# new turbo sugestions...:fluffy:



## dburone (Apr 2, 2004)

Im looking for a new turbo for my project, the engine is a Ga16de.
I was running a t25 but it broke and now I need a new one.
The last turbo ran very well, but above 6000rpm it started toproduce less power.
Im looking to the turbos on a Site of SPA that sell some turbos made with garrett patents. They sell one that they say is similar to a T28 and should be good for my engine.
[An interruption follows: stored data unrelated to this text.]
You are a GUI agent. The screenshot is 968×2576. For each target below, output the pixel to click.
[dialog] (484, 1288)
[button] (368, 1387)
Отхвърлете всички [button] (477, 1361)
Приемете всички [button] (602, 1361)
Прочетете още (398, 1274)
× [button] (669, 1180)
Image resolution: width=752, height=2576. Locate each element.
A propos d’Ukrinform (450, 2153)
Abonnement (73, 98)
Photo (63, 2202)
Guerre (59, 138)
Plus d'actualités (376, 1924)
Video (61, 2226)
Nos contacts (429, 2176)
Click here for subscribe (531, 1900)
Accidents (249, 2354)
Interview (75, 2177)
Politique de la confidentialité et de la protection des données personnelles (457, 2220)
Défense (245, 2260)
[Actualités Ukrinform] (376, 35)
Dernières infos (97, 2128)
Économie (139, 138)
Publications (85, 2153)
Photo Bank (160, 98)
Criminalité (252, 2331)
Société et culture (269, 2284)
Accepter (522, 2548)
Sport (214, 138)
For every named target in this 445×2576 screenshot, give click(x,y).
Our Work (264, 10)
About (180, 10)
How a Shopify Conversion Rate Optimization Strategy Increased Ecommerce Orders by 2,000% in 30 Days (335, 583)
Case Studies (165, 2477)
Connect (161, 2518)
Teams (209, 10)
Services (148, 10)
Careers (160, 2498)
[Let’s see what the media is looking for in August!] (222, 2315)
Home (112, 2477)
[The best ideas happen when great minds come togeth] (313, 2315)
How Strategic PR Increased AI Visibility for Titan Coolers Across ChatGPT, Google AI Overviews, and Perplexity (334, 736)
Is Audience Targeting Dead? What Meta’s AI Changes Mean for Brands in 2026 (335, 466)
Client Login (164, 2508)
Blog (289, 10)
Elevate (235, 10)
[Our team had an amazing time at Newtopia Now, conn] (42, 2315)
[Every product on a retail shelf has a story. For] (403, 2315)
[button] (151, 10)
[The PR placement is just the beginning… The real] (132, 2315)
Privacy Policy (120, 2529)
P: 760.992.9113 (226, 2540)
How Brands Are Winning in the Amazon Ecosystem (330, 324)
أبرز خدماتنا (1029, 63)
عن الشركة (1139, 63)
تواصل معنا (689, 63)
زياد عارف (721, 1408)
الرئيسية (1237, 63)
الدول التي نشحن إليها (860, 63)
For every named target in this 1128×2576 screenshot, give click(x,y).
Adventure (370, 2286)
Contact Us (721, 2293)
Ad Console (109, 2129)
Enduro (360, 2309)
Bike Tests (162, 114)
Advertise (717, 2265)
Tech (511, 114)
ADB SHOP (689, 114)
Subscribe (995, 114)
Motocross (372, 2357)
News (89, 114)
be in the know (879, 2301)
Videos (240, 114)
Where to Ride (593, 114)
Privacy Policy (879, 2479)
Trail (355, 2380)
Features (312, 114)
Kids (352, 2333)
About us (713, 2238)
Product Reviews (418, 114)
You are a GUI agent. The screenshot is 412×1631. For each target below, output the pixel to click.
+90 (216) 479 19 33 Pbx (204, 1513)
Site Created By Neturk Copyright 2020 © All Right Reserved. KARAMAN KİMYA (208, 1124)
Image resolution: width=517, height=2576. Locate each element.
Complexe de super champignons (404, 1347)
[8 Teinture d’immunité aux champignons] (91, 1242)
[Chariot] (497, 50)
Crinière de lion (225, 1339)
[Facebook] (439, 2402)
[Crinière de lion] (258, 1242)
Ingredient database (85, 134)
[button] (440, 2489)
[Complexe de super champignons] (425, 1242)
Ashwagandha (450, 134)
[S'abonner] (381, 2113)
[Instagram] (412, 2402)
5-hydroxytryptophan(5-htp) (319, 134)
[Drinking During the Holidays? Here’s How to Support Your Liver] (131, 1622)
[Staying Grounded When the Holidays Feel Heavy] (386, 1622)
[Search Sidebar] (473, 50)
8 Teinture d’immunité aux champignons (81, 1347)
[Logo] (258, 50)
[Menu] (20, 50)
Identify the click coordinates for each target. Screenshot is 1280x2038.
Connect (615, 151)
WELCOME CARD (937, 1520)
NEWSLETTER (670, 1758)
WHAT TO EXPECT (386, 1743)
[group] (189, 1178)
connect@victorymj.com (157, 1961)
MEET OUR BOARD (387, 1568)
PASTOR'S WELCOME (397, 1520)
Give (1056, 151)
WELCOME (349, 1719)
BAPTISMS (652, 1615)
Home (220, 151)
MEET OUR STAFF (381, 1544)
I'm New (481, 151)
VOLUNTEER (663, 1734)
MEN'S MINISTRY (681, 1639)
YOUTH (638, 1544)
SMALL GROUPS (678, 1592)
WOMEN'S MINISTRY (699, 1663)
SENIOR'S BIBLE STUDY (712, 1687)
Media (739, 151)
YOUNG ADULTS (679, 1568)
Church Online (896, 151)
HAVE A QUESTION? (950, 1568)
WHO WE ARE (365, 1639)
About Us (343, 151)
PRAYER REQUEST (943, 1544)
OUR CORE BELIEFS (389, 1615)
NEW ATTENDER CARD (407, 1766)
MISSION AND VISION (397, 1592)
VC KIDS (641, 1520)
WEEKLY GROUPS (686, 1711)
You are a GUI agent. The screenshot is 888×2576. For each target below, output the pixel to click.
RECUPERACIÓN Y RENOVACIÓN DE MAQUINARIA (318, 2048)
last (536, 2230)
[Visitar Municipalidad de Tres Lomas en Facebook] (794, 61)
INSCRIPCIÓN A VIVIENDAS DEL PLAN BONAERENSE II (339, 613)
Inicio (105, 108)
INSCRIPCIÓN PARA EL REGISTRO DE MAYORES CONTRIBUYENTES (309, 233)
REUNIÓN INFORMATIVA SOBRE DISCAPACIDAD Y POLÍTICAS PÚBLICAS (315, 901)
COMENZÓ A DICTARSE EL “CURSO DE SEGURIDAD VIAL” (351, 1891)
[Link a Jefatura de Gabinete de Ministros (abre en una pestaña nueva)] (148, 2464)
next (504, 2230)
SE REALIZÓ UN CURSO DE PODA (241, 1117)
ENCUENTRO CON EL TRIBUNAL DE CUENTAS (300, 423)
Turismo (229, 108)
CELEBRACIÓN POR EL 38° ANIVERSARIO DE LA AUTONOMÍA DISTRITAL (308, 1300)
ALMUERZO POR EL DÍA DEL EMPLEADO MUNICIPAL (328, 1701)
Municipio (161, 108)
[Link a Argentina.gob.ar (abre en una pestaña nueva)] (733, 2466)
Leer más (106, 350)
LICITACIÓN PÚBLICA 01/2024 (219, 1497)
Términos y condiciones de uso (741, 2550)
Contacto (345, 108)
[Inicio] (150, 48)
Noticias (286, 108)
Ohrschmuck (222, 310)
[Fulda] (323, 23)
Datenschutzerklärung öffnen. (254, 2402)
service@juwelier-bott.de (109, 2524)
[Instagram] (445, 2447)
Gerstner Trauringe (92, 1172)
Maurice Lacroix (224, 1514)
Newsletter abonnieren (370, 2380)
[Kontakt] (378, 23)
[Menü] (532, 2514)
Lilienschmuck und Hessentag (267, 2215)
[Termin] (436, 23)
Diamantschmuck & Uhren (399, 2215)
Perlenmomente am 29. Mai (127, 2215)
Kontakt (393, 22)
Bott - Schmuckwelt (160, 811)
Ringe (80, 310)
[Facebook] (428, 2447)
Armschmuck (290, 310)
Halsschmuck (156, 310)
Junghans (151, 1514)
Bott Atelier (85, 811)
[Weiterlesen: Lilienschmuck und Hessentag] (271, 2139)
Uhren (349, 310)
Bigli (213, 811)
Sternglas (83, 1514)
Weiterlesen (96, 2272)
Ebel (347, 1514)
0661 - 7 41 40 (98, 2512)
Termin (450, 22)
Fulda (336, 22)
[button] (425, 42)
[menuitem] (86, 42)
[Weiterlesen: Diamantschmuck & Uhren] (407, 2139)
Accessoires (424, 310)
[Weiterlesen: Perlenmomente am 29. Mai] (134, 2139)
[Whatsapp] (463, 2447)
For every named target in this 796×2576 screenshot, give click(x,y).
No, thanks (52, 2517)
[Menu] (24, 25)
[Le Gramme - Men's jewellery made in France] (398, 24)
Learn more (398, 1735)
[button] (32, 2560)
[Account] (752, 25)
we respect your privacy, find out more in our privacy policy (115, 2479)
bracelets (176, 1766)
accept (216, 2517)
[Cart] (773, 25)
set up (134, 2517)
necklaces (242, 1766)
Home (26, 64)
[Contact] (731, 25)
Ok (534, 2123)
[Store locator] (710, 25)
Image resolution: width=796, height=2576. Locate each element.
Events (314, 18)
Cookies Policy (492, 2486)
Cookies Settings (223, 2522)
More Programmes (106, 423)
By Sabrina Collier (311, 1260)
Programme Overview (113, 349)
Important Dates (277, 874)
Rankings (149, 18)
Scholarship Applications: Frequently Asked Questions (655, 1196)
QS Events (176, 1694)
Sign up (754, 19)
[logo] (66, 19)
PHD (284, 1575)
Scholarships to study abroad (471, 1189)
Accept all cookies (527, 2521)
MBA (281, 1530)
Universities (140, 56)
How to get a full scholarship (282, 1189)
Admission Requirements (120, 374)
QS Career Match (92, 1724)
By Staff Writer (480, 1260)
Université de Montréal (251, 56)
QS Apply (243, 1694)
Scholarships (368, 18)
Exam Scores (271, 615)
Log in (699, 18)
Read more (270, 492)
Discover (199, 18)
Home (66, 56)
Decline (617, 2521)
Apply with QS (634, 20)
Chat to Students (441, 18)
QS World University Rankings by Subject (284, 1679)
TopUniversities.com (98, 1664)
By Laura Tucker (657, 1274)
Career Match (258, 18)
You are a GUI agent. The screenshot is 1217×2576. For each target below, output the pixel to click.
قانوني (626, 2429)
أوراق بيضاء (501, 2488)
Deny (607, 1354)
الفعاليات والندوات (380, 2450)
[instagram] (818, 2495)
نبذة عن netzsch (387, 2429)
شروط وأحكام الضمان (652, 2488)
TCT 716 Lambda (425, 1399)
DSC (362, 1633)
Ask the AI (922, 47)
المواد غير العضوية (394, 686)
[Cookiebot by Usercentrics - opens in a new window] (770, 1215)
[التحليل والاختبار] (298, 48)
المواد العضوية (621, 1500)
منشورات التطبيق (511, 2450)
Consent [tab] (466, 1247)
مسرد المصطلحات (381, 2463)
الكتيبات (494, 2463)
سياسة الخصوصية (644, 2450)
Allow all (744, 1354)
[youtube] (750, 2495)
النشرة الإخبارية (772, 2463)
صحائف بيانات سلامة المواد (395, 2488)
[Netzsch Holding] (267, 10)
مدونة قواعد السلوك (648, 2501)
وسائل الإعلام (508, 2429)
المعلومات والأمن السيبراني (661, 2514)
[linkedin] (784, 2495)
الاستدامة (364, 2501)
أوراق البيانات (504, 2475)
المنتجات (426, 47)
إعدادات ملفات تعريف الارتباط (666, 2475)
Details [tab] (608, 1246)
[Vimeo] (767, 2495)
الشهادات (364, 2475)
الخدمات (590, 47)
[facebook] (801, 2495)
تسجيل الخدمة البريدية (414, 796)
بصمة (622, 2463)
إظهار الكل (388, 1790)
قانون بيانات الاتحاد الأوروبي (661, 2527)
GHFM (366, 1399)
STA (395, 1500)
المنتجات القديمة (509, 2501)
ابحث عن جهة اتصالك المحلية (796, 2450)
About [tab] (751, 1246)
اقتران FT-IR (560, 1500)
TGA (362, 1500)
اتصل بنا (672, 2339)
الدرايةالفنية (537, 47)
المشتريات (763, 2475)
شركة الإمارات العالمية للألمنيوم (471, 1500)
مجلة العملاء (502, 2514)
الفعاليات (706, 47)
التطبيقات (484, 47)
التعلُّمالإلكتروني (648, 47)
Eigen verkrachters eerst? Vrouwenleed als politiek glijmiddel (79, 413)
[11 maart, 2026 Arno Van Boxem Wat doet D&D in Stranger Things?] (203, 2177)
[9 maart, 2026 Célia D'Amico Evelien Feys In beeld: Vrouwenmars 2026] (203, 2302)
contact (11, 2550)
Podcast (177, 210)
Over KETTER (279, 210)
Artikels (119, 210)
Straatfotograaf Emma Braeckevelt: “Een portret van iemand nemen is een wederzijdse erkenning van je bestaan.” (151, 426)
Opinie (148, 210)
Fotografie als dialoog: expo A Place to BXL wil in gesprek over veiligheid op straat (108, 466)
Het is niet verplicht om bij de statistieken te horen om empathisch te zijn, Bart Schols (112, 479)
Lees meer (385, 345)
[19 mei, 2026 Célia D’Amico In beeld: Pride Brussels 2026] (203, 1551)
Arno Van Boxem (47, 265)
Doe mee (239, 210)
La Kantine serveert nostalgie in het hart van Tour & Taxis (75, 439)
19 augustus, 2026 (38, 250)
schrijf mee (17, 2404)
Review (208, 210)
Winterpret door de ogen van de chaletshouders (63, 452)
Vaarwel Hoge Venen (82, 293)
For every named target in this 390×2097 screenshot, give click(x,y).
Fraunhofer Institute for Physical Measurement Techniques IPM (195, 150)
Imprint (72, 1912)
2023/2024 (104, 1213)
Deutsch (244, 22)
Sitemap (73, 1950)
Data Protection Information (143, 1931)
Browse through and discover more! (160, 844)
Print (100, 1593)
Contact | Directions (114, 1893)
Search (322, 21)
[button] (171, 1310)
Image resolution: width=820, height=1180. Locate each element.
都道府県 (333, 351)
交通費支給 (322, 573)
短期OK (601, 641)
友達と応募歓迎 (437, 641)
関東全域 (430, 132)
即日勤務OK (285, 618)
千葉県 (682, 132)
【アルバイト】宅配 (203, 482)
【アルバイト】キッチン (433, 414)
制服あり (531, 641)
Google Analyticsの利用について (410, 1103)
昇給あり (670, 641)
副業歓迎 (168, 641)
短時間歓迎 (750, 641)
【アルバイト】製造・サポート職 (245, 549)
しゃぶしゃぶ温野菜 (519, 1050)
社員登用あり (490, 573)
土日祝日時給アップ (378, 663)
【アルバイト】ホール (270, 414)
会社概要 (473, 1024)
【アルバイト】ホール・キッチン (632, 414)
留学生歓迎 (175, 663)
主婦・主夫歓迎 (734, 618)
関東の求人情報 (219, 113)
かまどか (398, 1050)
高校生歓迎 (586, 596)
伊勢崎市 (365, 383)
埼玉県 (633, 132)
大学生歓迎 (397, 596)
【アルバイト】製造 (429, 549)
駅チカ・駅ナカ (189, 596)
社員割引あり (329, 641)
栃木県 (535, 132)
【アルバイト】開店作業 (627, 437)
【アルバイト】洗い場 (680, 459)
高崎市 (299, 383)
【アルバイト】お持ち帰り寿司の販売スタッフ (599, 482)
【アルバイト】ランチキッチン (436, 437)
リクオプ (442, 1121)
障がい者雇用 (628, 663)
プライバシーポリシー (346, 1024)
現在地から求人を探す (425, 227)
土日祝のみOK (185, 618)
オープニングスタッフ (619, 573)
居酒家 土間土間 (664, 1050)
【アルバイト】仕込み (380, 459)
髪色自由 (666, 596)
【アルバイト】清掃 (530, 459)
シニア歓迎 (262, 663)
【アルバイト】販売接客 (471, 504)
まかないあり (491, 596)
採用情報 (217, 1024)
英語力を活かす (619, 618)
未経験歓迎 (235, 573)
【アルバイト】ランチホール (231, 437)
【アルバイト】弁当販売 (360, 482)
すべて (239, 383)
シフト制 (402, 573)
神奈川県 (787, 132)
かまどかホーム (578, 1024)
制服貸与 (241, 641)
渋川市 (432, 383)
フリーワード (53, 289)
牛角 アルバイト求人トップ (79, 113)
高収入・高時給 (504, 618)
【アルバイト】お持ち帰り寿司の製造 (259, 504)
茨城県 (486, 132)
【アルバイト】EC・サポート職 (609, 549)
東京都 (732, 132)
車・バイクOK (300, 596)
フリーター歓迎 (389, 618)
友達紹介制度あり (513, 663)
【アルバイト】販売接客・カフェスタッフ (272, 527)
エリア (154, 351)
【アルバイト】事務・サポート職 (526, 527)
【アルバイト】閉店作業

I just wanted to show you guys the turbo and ask what you think about it.
This is the link and the details.
SPA Turbo - SPA 6300 GTS
Thanks


----------



## 2dr_Sentra (Dec 10, 2005)

get the GT2860RS (disco potato)


----------



## soulsultan (Sep 2, 2008)

2dr_Sentra said:


> get the GT2860RS (disco potato)


Why?:newbie:


----------



## dburone (Apr 2, 2004)

2dr_Sentra said:


> get the GT2860RS (disco potato)


Did you even look at the specs of the turbo I posted?
Its similar to the GT28.
Almost the same Turbine and mine has a little bigger compressor wheel.
Im sure the GT28 is a GREAT turbo.
But i'm asking what you guys think about the specs on the GTS6300.
Thanks


----------